Wednesday, January 7, 2009

John Dickinson and the Quartering Act: Historic Lesson on Freedom

John Dickinson was a lawyer in Philadelphia and eventually a governor of Pennsylvania and Delaware. He is most remembed as one of our nation's great constitutional leaders as a delegate to the Constitutional Convention.

After he retired to farming in a very peaceful estate in Pennsylvania where he loved his books and tranquil life, he became a strong advocate for the increase of rights and freedom among "British America." In one of his letters to the colonies he wrote in 1767 he sought to wake the colonist from their slumber as to the dangers of England's tyranny when the mother country had shut down the parliament of New York after they had refused to quarter British troops in the time of peace.

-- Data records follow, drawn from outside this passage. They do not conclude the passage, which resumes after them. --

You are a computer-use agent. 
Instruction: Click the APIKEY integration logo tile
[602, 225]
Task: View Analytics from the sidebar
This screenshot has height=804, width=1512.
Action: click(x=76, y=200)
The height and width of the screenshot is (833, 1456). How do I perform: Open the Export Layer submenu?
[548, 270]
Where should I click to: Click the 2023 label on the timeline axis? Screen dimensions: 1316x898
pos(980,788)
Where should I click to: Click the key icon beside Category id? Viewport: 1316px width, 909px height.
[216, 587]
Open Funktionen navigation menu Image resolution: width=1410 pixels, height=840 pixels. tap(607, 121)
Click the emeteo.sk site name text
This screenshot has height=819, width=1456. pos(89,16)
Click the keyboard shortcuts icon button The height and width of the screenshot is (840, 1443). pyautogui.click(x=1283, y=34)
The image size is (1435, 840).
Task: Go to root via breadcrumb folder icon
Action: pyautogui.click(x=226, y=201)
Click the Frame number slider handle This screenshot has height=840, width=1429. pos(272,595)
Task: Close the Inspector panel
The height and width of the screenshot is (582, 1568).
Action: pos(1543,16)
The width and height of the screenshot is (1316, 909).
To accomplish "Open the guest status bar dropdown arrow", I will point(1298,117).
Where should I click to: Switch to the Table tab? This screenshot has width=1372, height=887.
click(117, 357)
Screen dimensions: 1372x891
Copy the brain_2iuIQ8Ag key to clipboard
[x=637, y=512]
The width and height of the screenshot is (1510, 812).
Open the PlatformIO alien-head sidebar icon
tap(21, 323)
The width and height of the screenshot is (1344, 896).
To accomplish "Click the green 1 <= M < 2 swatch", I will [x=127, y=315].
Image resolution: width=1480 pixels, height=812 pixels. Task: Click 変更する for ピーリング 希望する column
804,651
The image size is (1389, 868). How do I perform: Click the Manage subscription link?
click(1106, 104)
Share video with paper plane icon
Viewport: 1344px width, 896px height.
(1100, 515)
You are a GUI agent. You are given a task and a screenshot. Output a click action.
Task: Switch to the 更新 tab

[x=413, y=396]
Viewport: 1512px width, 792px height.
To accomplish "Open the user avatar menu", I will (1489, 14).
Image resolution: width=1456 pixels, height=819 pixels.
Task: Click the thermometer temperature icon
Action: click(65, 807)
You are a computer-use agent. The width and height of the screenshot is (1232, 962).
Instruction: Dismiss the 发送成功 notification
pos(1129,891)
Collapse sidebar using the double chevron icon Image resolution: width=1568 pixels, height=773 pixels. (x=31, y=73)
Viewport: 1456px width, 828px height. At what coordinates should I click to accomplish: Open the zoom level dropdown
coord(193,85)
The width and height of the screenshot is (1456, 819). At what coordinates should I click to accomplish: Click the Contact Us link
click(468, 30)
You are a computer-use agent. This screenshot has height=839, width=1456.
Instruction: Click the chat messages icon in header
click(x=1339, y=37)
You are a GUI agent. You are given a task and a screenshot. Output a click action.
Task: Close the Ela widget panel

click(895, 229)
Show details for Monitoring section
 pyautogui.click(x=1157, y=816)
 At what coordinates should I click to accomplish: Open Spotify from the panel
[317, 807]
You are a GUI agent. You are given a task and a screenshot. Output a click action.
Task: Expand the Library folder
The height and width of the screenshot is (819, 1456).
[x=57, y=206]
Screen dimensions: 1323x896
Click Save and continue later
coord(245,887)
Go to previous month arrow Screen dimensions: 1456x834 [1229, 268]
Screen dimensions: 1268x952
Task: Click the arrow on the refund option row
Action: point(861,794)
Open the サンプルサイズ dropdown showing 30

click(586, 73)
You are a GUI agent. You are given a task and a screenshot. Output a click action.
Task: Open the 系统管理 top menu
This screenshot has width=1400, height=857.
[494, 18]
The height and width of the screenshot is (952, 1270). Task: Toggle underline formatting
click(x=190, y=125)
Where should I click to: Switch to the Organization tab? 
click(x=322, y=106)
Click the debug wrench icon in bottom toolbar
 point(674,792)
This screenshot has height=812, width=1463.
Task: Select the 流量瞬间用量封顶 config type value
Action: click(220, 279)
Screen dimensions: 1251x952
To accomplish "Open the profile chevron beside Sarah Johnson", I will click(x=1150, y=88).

Though this did not effect Pennsylvania in general or Dickinson in particular, he sought to alert the other 12 colonies to this grave abuse of power by letting them know that what England did to New York they could do it to anyone.

Dickinson's warning is important because it demonstrates that when freedom is encroached on others who are remote from us, we must be aware that those very freedoms can be lost to any of us. When freedom is attacked in one way it can be attacked in all ways. If freedom is not understood as an "inalienable right" from God, then it is reduced to a privilege which is bestowed by the state. It is then very insecure because the very source of freedom is denied.